From the account of the cookout below, print the passage that begins at the words "Speaking of truly" and ends after the words "he didn’t go home.", reproducing every character without alteration.

>> begin Page excerpt

Cheese melts. I took the left over feta, which I had soaked in water rather than brine so it was much less salty, medium cheedar and parmesan, and mixed that all up, then added pepper, basil, parsley and garlic powder, then stuffed the buns, then wrapped each individually and tossed them on the cue.  Keith turned up when there were two left and then devoured them with an eagerness that was truly remarkable.  I know I made the damned things to be eaten; I wasn’t expecting to watch them disappear like soap bubbles.

Speaking of truly remarkable: KEITH DIDN’T GO HOME.  He appeared at my bedroom door, remarked that he had just put down the game controller for Arkham Asylum, and that he’d like breakfast. I told him to help himself to the leftover waffles. (I make waffles pretty much every Saturday morning with the waffle iron Jeff inherited from Granny.)  So he didn’t sleep over, but he didn’t go home.

Anyway, Paul brought the corn, which was yummy, and two pies which we didn’t even touch because the carrot cake was SO amazing (superlative, actually, maybe best ever) so I feel like I hardly had to cook at all. We had much enjoyment of each other – everybody very mellow and low key and comfy.  Suzanne drinks very sparingly, but I thought I would tempt her by picking up some Baja Rosa yesterday, and she had one small glass on the rocks, on the back deck while perusing Jeff’s copy of the Joy of Cooking for yet more squash recipes (her friends keep giving them to her).

From all this is should be obvious that I had a good time.  I think everybody else did too.

>> end Page excerpt
>> begin Listing

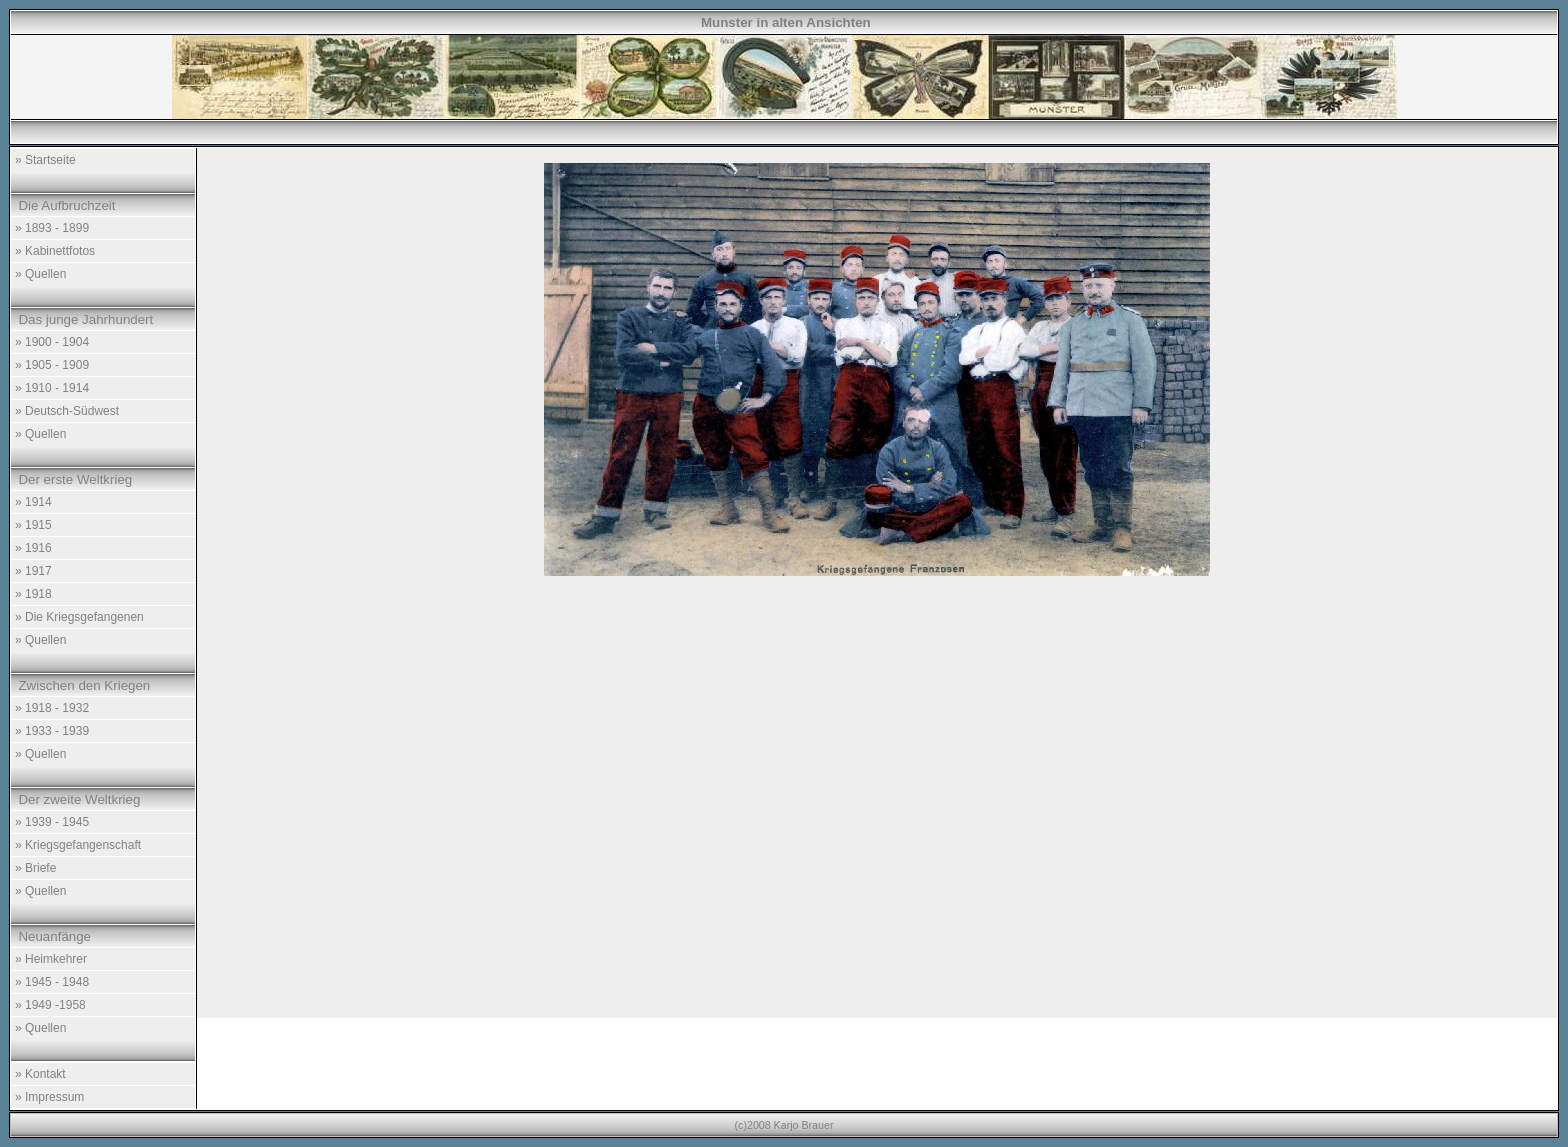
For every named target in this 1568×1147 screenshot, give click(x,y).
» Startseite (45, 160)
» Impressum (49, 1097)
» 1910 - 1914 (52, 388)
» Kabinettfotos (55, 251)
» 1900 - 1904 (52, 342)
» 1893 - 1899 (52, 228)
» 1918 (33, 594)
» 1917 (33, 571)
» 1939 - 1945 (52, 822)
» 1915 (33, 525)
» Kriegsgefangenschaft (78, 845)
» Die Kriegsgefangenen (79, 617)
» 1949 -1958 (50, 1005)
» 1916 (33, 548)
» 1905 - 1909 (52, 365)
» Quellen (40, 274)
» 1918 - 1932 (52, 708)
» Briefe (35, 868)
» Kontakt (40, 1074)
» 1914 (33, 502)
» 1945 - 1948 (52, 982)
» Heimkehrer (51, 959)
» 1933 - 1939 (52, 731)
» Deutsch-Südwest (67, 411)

>> end Listing

Response to this task:
Speaking of truly remarkable: KEITH DIDN’T GO HOME.  He appeared at my bedroom door, remarked that he had just put down the game controller for Arkham Asylum, and that he’d like breakfast. I told him to help himself to the leftover waffles. (I make waffles pretty much every Saturday morning with the waffle iron Jeff inherited from Granny.)  So he didn’t sleep over, but he didn’t go home.